Standard tailoring of supervision and regulation often applied one general approach to all banks, but either (a) made a few specific changes in the application to community banks or (b) called for supervisors to generally apply that methodology only after considering the size and complexity of the bank.
I see two problems with this standard approach. First, some rules just do not fit well for community banks. Second, over time it becomes hard to avoid a trickle-down of standards applicable to large banks that flow to smaller ones. Exemption avoids these two concerns by not applying a rule or supervisory approach to community banks in the first place.
A recent speech by Federal Reserve Bank of Minneapolis President Narayana Kocherlakota1 focused on the need for a new kind of tailoring. In that talk, he noted:
Federal Reserve policymakers have recently discussed how better tailoring of supervision and regulation to community banks can be helpful in reducing the extent of this problem. The Federal Reserve does some tailoring already, but I think we should do more.
Where can we engage in additional tailoring? Governor Daniel Tarullo has noted potential benefits in reviewing statutes that apply new regulations to all banks. Community banks may not create the risks that a specific regulation addresses. ... I strongly agree with Governor Tarullo’s point that Congress and supervisors should exempt all community banks from certain regulations. Exempting is the best way to guard against regulatory trickle-down.

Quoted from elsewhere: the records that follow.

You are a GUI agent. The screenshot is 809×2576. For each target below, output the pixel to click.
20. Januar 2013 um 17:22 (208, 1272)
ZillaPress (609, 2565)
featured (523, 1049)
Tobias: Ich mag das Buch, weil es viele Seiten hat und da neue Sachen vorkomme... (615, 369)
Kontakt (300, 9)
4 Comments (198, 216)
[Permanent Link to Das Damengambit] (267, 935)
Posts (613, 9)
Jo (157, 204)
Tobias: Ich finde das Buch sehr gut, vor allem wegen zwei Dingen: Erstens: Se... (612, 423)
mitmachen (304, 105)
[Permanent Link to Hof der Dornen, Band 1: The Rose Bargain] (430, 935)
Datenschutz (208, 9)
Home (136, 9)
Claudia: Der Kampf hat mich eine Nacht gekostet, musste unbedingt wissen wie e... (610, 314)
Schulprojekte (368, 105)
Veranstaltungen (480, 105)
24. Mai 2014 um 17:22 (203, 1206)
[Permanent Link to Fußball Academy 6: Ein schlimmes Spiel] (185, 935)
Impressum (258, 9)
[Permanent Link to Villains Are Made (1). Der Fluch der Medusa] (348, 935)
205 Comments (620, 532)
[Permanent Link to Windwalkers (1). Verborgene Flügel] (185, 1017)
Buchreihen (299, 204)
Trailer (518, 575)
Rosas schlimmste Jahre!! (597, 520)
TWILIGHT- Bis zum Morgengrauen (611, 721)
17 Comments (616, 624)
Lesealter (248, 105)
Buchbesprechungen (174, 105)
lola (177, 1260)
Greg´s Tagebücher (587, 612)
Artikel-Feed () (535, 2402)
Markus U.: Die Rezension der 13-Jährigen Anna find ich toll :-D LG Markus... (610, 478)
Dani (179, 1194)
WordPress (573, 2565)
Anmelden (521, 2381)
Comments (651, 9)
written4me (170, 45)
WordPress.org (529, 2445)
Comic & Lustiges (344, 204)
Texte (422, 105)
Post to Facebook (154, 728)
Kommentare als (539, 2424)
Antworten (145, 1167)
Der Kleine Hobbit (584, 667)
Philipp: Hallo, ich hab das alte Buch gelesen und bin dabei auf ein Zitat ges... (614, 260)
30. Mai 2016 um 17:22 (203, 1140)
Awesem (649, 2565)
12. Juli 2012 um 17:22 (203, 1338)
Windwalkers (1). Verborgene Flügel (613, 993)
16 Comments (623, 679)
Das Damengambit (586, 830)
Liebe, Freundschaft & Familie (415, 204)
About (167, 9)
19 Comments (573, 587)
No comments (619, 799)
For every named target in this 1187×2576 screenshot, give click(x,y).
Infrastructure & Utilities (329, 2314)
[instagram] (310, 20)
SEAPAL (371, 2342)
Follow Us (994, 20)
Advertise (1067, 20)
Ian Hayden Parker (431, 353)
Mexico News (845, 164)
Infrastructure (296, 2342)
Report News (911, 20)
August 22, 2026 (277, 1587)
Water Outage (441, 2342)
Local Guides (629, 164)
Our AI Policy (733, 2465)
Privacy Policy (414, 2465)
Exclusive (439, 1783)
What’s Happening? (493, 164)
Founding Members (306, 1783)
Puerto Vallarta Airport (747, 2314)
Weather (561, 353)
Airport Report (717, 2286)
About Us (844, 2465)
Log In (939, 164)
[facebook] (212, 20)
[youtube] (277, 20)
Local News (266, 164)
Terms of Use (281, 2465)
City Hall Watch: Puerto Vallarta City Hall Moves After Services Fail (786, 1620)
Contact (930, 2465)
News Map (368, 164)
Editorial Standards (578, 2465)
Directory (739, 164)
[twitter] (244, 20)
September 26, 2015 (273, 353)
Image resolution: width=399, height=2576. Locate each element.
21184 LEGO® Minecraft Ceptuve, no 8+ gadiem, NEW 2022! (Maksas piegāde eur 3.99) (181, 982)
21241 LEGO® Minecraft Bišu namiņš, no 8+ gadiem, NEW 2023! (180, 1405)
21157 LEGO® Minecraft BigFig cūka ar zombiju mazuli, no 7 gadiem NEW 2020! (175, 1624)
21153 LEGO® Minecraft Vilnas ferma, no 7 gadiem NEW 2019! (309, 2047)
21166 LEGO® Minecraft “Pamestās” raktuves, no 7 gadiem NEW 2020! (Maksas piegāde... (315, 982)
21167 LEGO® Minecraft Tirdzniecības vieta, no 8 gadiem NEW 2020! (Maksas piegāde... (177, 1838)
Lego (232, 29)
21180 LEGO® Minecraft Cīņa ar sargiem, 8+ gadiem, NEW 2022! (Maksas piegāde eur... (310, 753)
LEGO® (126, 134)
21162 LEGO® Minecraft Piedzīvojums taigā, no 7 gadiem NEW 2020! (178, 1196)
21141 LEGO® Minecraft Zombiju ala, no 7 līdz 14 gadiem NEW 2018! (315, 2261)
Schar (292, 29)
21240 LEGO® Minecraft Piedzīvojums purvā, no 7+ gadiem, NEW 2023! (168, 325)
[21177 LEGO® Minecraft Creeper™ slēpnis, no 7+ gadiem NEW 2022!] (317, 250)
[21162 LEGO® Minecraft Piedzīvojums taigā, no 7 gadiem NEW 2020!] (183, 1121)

A second fruitful approach to additional tailoring concerns supervision, not regulation. I worry that our current supervisory methods establish expectations that are too detailed across too many areas of bank operations and too wide a swath of banks. Alternatively, supervisors could concentrate on a smaller number of activities that we believe are correlated with bad outcomes. To be specific, supervisors could choose to focus on rapid loan growth, high lending concentrations, specific high-risk types of lending and wholesale funding strategies and skip some of the more detailed reviews.
Kocherlakota went on to say, “I offer these ideas not as final prescriptions, but in the spirit of open inquiry. My main point is that we need to further investigate ways to tailor the supervision and regulation of community banks.”
In this spirit of an open inquiry and an open dialogue, I want to ask you for your suggestions about this approach. I have some ideas on where we can apply this new approach, but I want to hear from bankers in the district on the topic. Where do you think this new approach of exemption and tailoring supervision for community banks could apply? My plan would be to receive ideas from bankers, consider if and how this new approach could be applied to the ideas submitted and report back to banks in the Ninth District in a future column.